After the news of Apple's iCloud being real and announced at theJune 6th WWD Conference, we find out that Apple might also be working on allowing movies to go with the iCloud service.
According to Greg Sandoval, CNET's Media Maverick (who gets the scoop on all of these kinds of things) said that Apple had been talking to movie studios as long as two years ago, in an attempt to license movies for iCloud storage.
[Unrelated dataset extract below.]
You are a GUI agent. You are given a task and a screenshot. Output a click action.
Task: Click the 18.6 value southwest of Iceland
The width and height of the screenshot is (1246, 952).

This could mean files that a user already owns (legal or not) and not just iTunes-purchased movies.
iCloud stopped being a rumor and became official yesterday with Apple's announcement that it would reveal iCloud services on June 6th, and that iCloud would allow users to store and play back their media from Apple's servers from devices like mobile phones, laptop and desktop computers.
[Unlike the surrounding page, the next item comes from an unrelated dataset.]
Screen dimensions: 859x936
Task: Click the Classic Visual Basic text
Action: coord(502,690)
"In the past several weeks, Apple executives have stepped up their attempts to convince some of the major Hollywood film studios to issue licenses that would enable Apple to store its customers' movies on the company's servers, two sources close to the negotiations told CNET," said Sandoval in his column.
He went on to say that Apple peeps would not confirm (or deny) the iCloud movie thing.
Disney, Paramount Pictures, and Sony Pictures all have a deal with Apple, but Time Warner is still trying to work out a deal because they have an HBO blackout window to contend with. This gets sticky around around movie broadcasts on HBO, which require a blackout of the broadcast of the same movie on other outlets. Can you imagine not watching a movie you have stored in iCloud just because HBO wants to broadcast it?